▸ **Activity**: Each record is to be transcribed exactly.

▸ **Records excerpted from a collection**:
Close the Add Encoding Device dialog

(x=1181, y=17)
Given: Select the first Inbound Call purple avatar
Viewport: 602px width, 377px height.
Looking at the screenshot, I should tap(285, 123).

▸ **Response to the task**:
Close the Add Encoding Device dialog

(x=1181, y=17)
Given: Select the first Inbound Call purple avatar
Viewport: 602px width, 377px height.
Looking at the screenshot, I should tap(285, 123).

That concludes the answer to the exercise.